The Minnesota Supreme Court concluded the unambiguous language of the statute requires intervenors to “appear” at the hearing unless they meet statutorily required conditions allowing them not to appear. (The statute allows intervenors not to appear if the parties sign and file a stipulation establishing the intervenors right to reimbursement or an insurer fails to object to an intervenors claim within 30 days.) Because the intervenors did not appear and did not meet the conditions for non-appearance, the statute mandated denial of the reimbursement claims.
The Court stated that it would not judicially rewrite the statute and invited the Legislature to do so if appropriate. The Court noted its decision was not intended to provide an opinion regarding whether an intervenor may appear telephonically or by some other medium, or on the validity of the standing order of the Office of Administrative Hearings that allows intervenors to provide a contact person who must be available during settlement conferences.

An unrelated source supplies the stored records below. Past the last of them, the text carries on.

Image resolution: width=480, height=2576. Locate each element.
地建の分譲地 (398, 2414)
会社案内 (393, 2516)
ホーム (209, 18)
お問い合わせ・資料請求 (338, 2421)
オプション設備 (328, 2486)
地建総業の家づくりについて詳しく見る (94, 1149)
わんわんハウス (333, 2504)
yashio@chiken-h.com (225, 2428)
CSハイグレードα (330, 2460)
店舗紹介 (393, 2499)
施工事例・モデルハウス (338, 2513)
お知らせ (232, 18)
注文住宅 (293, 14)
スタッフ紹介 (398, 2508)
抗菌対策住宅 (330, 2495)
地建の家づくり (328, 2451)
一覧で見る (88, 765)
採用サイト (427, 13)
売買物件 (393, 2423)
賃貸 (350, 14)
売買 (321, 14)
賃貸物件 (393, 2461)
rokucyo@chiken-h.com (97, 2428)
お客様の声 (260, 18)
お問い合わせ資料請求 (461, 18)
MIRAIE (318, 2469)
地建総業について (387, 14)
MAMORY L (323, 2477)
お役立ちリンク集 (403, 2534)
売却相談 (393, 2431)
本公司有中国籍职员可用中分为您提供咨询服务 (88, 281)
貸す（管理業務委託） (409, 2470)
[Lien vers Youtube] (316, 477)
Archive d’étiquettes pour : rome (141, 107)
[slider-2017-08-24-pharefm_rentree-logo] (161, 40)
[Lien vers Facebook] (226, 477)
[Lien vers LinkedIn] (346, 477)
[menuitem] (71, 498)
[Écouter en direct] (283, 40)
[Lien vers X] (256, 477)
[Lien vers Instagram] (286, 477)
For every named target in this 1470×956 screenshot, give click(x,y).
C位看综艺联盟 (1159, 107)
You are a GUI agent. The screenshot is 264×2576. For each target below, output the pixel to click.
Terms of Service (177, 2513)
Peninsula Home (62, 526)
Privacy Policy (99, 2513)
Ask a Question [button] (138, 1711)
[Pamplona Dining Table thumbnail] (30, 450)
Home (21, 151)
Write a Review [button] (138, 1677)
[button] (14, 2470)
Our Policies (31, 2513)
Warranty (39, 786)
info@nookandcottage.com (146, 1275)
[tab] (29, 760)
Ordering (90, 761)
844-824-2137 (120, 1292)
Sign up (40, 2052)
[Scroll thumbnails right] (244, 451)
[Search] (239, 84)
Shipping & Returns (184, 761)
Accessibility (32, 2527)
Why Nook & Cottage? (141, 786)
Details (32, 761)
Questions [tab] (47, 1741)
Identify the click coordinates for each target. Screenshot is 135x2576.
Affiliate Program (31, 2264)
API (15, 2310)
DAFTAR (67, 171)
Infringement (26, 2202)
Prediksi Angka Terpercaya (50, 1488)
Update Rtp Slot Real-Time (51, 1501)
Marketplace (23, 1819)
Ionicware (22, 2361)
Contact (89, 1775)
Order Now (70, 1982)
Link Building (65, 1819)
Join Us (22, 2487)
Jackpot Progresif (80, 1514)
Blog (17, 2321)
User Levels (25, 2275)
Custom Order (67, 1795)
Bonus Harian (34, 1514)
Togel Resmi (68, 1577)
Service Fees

We anticipate that the Legislature will attempt to clarify whether intervenors must personally attend administrative conferences, settlement conferences, pretrial conferences and hearings. OAH is reviewing whether, in light of Sumner, their Standing Order Granting Attendance At Settlement Conference Via Telephone will remain in effect. In the meantime, we expect intervenors to personally attend conferences and hearings or aggressively pursue obtaining stipulations or asserting failures to timely object. We also anticipate the workers compensation bar and OAH may pursue common sense, cost effective solutions until the Legislature acts.